By MedImaging staff writers
Posted on 16 Jan 2008
A new high-resolution positron emission tomography (PET) scanner has been designed to image small body parts such as the breast and hand.

Naviscan PET Systems (San Diego, CA, USA), a company specializing in high resolution PET scanners, announced in new clinical data from a study using the PEM Flex scanner in breast cancer management in December 2007, at the San Antonio (TX, USA) Breast Cancer Symposium.

PEM Flex Solo II is commercially available and U.S. Food and Drug Administration (FDA)-cleared. It utilizes PET technology for the breast application known as positron emission mammography (PEM), which allows clinicians to visualize and characterize lesions as small as two mm in size.

Kathy Schilling, M.D., medical director of Breast Imaging and Intervention at the Center for Breast Care at the Boca Raton Community Hospital (FL, USA), presented data from her study involving 90 breast cancer patients, comparing the effectiveness and accuracy of breast imaging with PEM, magnetic resonance imaging (MRI), and whole body (WB) PET/computed tomography (CT) for pre-operative surgical planning.
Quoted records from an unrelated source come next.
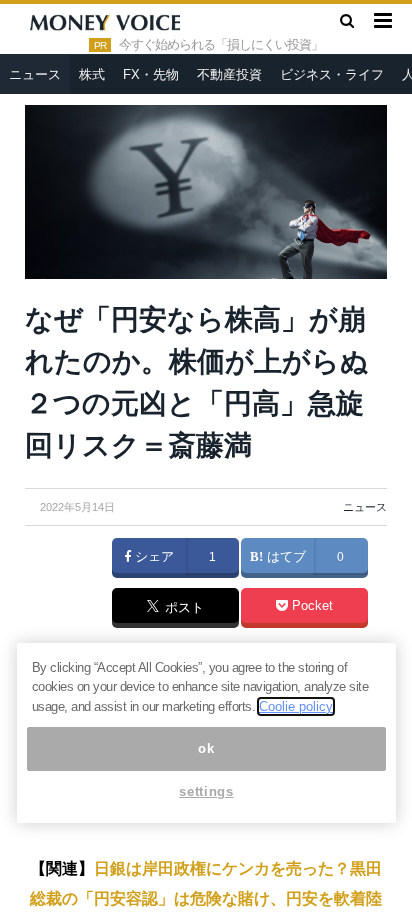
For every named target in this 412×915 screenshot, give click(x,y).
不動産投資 (229, 74)
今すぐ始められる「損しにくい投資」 (221, 45)
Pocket (310, 606)
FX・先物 (151, 74)
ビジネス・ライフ (332, 74)
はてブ (284, 557)
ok (206, 748)
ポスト (182, 609)
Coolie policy (296, 706)
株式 (92, 74)
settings (206, 791)
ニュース (35, 74)
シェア (152, 557)
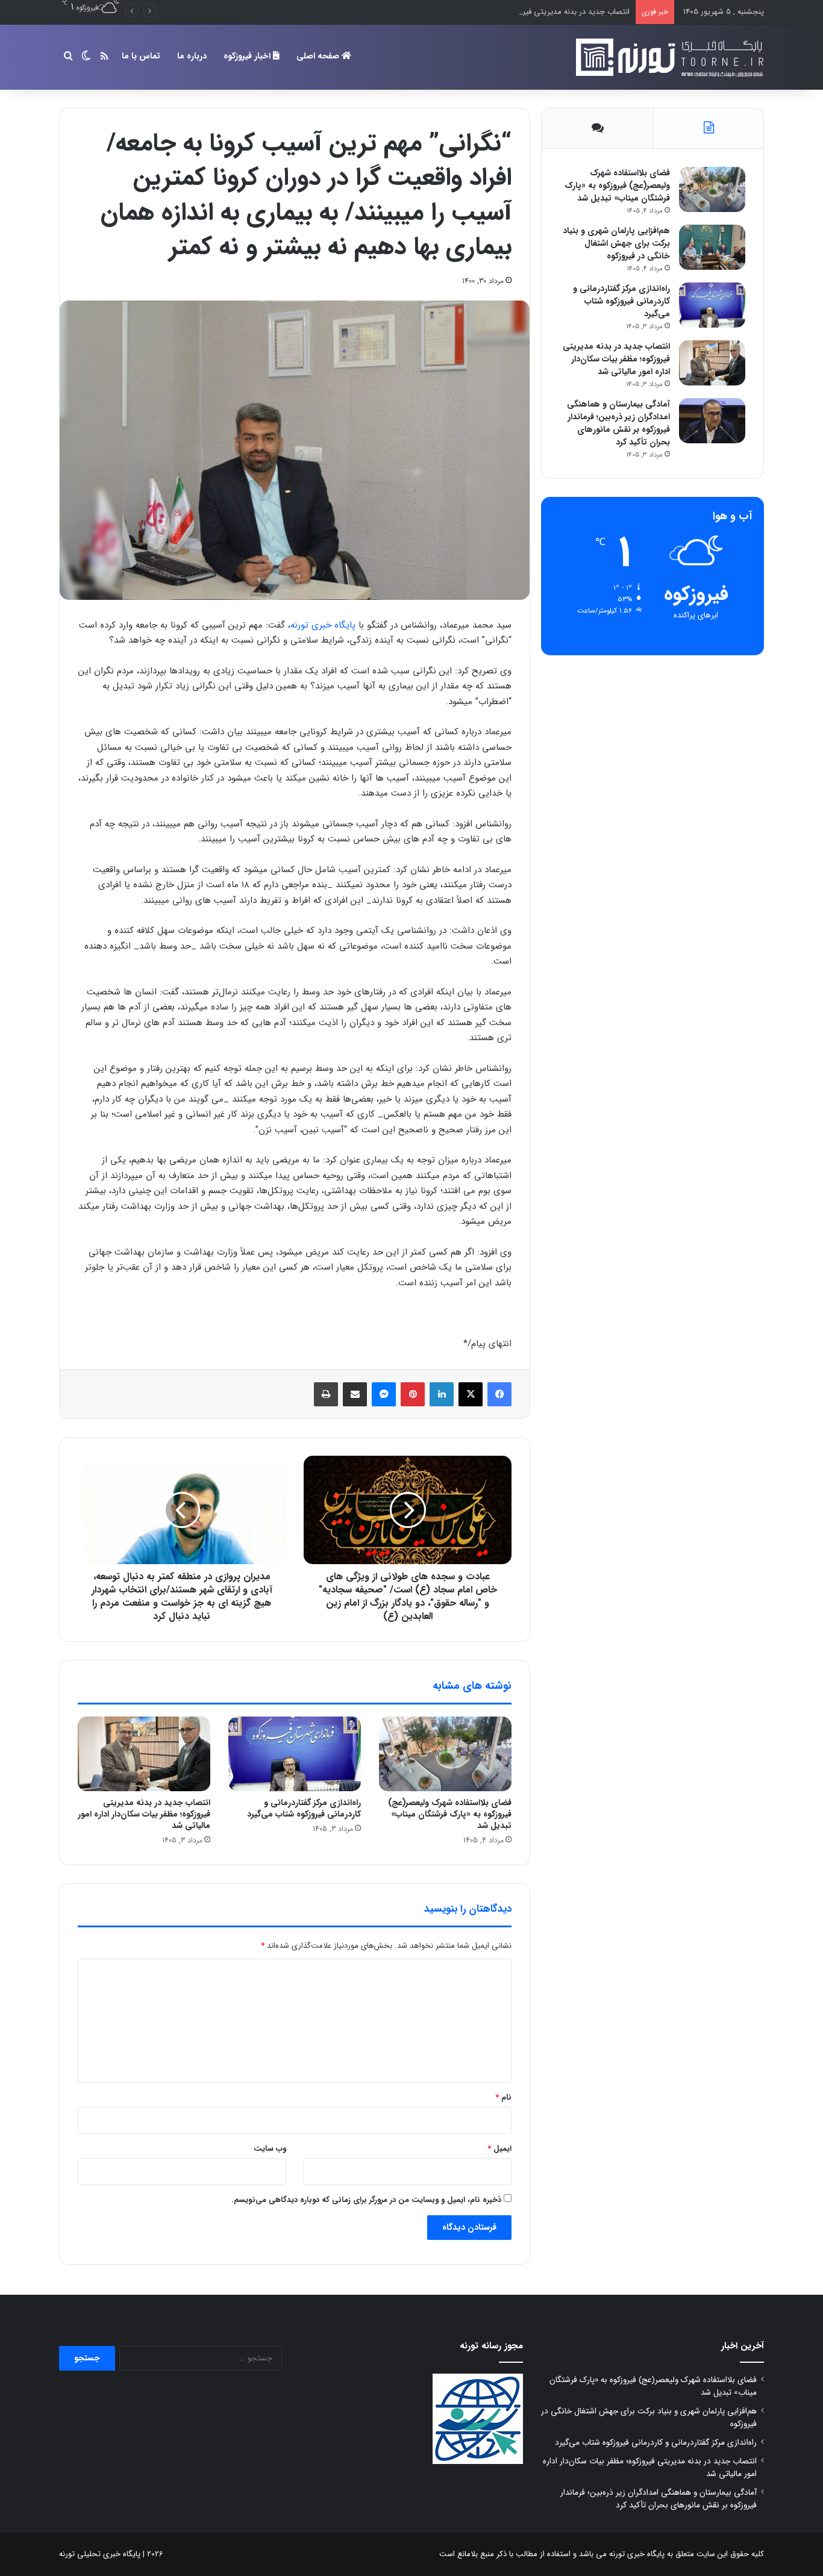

"PEM's high-resolution imaging is right in the range of ductal size which is where cancer typically originates. We were pleased to find PEM demonstrated 93% sensitivity with ductal carcinoma in situ cases and PEM also proved to be as sensitive as MRI in detecting invasive and non-invasive primary breast lesions,” said Dr. Schilling who has been studying PEM for over one year. "Besides the image quality of PEM and its ability to light up very small lesions, there is an ease of interpretation as you are only looking at some 48 images as opposed to hundreds with MRI.”

Dr. Schilling has been using the PEM Flex scanner in her practice as a tool for assessing additional and unsuspected disease in the breast, and compares these findings with that of MRI. She is also a principal investigator in a 400 patient, multi-center clinical trial comparing PEM and MRI in breast cancer patients to be completed in 2008.

Naviscan PET Systems designs and develops compact, high-resolution PET scanners that are intended to provide organ-specific imaging, guide radiologic and surgical procedures, and minimally invasive therapy.